Similarly, the marked gains made by far-right political parties in the just-completed European Parliament election were no great shock.
These groups have been able to capitalize on the economic and social pain felt in many EU member states, especially given that the majority of Europeans are unconvinced that the worst is over.
Moreover, right-wing populist parties took advantage of growing public frustration with the EU itself. Many European citizens oppose the idea of “more Europe,” the mantra of EU traditionalists in the two major party families, the European People’s Party (EPP) and the Social Democrats.
The influence of widening disparities between the EU’s affluent “North” and the stumbling “South,” with France in the middle (but heading south), was also evident. And the massive prosperity gap between “old” and “new” EU member states continues to determine voting patterns.
So what happens next? Unfortunately, the European Parliament election results have made us none the wiser. As in the past, the top EU jobs will be distributed as part of a package deal, negotiated behind closed doors by the member states’ national leaders.
Whether the conservative EPP-backed Spitzenkandidat, Jean-Claude Juncker, will get the job for which he has long been running remains uncertain.
Indeed, there is a clear risk that EU leaders, fearing change, will maintain their business-as-usual attitude more broadly.
For example, British Prime Minister David Cameron’s call to launch a comprehensive reform agenda has not been well received, mostly owing to the perception of Cameron as a Euroskeptic troublemaker.

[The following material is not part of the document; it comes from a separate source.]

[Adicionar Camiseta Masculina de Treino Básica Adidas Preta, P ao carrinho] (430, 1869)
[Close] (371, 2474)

What is certain is that the outcome of the European Parliament election is bad news for supporters of deeper EU integration, which would require shifting more power from the member states to the supranational level, and for supporters of further EU enlargement.
There will be neither a new and leaner European Treaty nor a conclusion of accession negotiations with Turkey, let alone an offer of membership talks with Ukraine, Georgia, or Moldova.
Supporters of the Transatlantic Trade and Investment Partnership (TTIP) also should prepare for bad news. Statements by new MEPs, EU officials, and national governments indicate that so many items have already been removed from the negotiation agenda, or declared non-negotiable, that it is difficult to see how such an ambitious free-trade agreement can be reached at all.
Nonetheless, there remains a way forward. Europe needs, and its people are demanding, more public control and accountability.
The paramount task is to concentrate on a broad, and long-overdue, reform agenda that includes solutions that are both simple to achieve and do not require changes to the European treaties.
This means establishing a better balance between EU and national responsibilities; fully respecting the subsidiarity principle (according to which the EU should act only if a problem cannot be resolved at the local, regional, or national levels); improving the efficiency of spending and channeling it toward growth and job creation; reducing bureaucracy through better legislation; easing regulatory and administrative burdens; and enhancing transparency in every aspect of EU decision-making – from the Commission to the European Parliament.
The same goes for the economic reform agenda. The goals upon which the EU was founded include not only peace in Europe, but also the promotion of the welfare and prosperity of all of Europe’s citizens. And here, the EU confronts a huge delivery gap.
Though the EU has given itself an ambitious competitiveness agenda, it has not seriously – or even coherently – sought to follow through on it.
Moreover, the EU is confronted with formidable foreign-policy challenges. The EU’s ambition to become a global player on an equal footing with existing and rising powers is neither understood by EU citizens nor viewed as credible in policy terms, as demonstrated by the reemergence of the United States as a decisive European player.
The EU will need to align better its internal and external policies and cannot concentrate solely on the former.
Europe’s agenda for the next five years must aim high, particularly on reform and delivery. That would go a long way toward assuaging EU citizens, including those in the United Kingdom.
Rather than reflexively bashing Cameron for his calls to reform so that the UK does not leave the Union, EU leaders need to win Britons’ hearts and minds.
Instead, Europe’s heavyweight national leaders – including Cameron, German Chancellor Angela Merkel, French President François Hollande, Polish Prime Minister Donald Tusk, and Italian Prime Minister Matteo Renzi – are engaged in the usual horse-trading over who gets which EU positions.
The much wiser approach would be to agree on policy priorities first and jobs later. It is always better to find the right person for a job than to find the right job for a person.
Günter Verheugen, European Commissioner for Enlargement from 1999 to 2004 and European Commissioner for Enterprise and Industry from 2004 to 2010, is currently a member of the International Advisory Board at FleishmanHillard.